TD-T vs. BMO-T. Canadian banks have been underperforming the US. There are still some challenges here in Canada, such as less interest rate increases. The changes in real estate laws are still working through the market place. He would underweight Canadian banks.

BUY

They increased their dividend. U.S. operations are attractive and they are expanding them. Better U.S. growth helps them. A good stock. Ranks BMO #4 of the big Canadian banks after TD, RBC and SB.

BUY

Long-term investors who have just held Canadian banks have made out like bandits. They’ve compounded rates of double digits and dividend growth, and he doesn't see that ending. Canadian banks should trade at more than 13X earnings. The overall market is trading at 19X earnings. He likes Canadian banks and feels you should overweight them in your portfolio.

BUY

The worst performing bank in a year is a good one the following year.
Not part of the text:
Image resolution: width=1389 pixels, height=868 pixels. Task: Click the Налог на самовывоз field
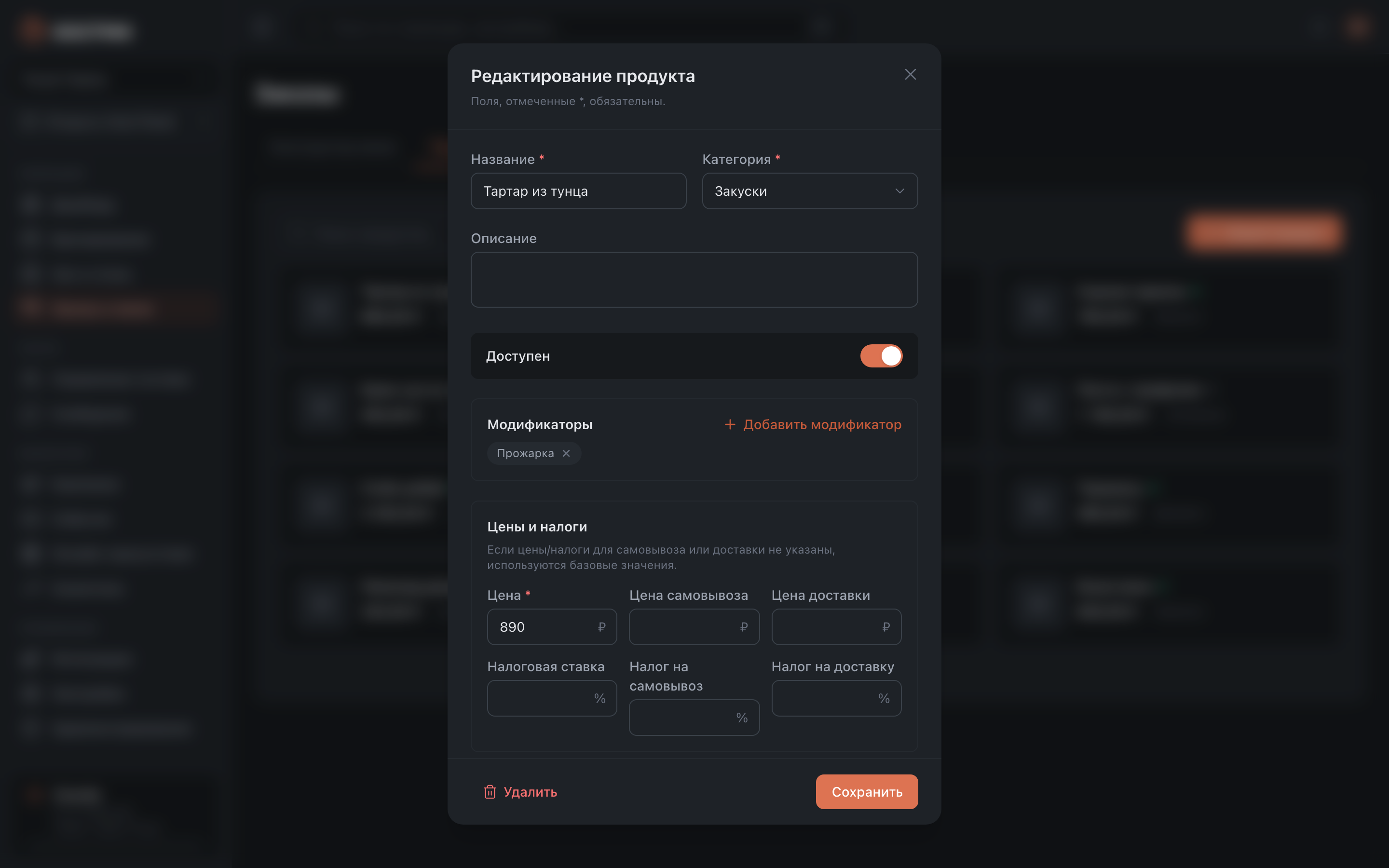[694, 718]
It has decent US exposure. He favours US banks so if you want US exposure from a Canadian bank this would be a good one.

COMMENT

You should be fine owning this. It is not his preferred Canadian bank. If he had to choose, he would probably pick Toronto Dominion (TD-T) or Royal (RY-T) because of the big exposure to the US. All the metrics on this bank look okay, but he would choose more US financials.

COMMENT

Has an ROE slightly below 14%, which is why it would trade at a lower Price to Book multiple of 1.6X. The bank has bought its way into very competitive markets, mainly in the US and things like commercial banking. It would not be the bank he would buy, but doesn’t see any particular risk in owning it. Doesn’t feel you are going to get a lot of performance above the group.

WAIT

With a one year horizon, it is too hard to forecast. Over the long term the new management team has a strong leader with a capital markets background and a cost cutting initiative. It is not attractive today but is long term. The critical question is the success of the Harris Bank integration. BMO has been having trouble with growth but this is a long term opportunity.

COMMENT

Some of the banks, including this one, are at the $100 mark, which is where banks like to do stock splits. He would be positive on this.